- Provided passage:
Suzannah has held the following positions

  • Master Facilitator, StoryIQ
  • Senior Consultant – Data Strategy, Training & Facilitation, Change Management, Guidehouse
  • Program Analyst and Trainer/Facilitator (Contractor through Apprio, Inc.), USAID
  • Special Assistant to the Executive Director, AidData
  • Program Assistant for Monitoring and Evaluation and the Frontiers in Development Forum, USAID


  • Master of Global Human Development, Georgetown University
  • Bachelor of Science in Business Administration in International Studies, The Ohio State University Fisher College of Business
  • Bachelor of Arts in Russian Studies, The Ohio State University

Suzannah’s Recent Keynotes and Conference Talks

  • The Art of Data Storytelling, CPA Ontario Data Analytics & Insights Conference, 2022
  • Increasing the Utilization of Evaluations, American Evaluation Association, 2019
  • The Secret Life of Dashboards, MERL Tech, 2019

Interview with Suzannah

Practical, engaging, and fun.
I bring in content that is interesting to me personally like fun facts, studies, anecdotes, or books I’m reading to keep the content fresh. I also provide plenty of opportunities for others to share the things they find interesting about the content and beyond. I think providing opportunities for participants to root the content in their own enthusiasm and context provides for an engaging learning experience for everyone.
I used to play a role very similar to many of the learners we teach, and I understand the pain points they face because I used to face them myself. Anytime I am facilitating content, I try to make it as practical as possible by explaining common pitfalls, cautionary tales, and success stories that I’ve seen in my own work.
I used to deliver exclusively in-person training, but, like most of us, had to shift quickly to adjust to the virtual environment. I was skeptical at first, but I begrudgingly began to accept that virtual training has a number of benefits over in-person training. Virtual training eases participation for quieter voices – as an introvert, when I’m a training participant, I’m not someone who likes to raise my hand and share my thoughts in-person, but I will absolutely participate in polls, a chat, or use annotations. I’ve found this to be true for others in my trainings as well. Virtually, I find I have more individual participants than in-person because there are more “light-touch” opportunities to do so.

- Record excerpts:

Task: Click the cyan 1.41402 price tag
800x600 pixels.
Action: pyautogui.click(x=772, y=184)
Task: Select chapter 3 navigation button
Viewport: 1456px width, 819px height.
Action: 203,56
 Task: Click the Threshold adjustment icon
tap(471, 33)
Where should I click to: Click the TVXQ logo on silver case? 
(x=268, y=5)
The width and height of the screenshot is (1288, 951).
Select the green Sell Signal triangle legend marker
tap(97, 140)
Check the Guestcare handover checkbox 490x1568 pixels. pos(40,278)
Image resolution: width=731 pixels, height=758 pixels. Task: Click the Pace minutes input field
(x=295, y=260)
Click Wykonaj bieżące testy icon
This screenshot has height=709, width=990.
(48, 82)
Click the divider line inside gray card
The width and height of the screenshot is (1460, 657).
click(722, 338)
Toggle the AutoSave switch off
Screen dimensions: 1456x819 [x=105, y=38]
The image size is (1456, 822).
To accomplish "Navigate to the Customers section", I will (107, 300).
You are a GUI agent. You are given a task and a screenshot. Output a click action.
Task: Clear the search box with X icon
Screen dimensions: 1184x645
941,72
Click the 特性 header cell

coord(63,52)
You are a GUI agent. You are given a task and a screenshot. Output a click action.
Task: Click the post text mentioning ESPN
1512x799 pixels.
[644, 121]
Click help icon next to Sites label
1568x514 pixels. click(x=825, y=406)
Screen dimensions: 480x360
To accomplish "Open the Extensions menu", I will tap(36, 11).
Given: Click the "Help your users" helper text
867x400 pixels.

- To be done:
Decide whether each statement agrees with the Suzannah profile, answering yes or no and quoting the words of the profile that settle it. (a) Suzannah earned a Master of Global Human Development from Georgetown University. (b) The talk "The Secret Life of Dashboards" was given at the American Evaluation Association in 2019. (c) Suzannah welcomed virtual training from the start.

- Complete output:
(a) Yes: "Master of Global Human Development, Georgetown University."
(b) No: "The Secret Life of Dashboards, MERL Tech, 2019."
(c) No: "I was skeptical at first, but I begrudgingly began to accept that virtual training has a number of benefits over in-person training."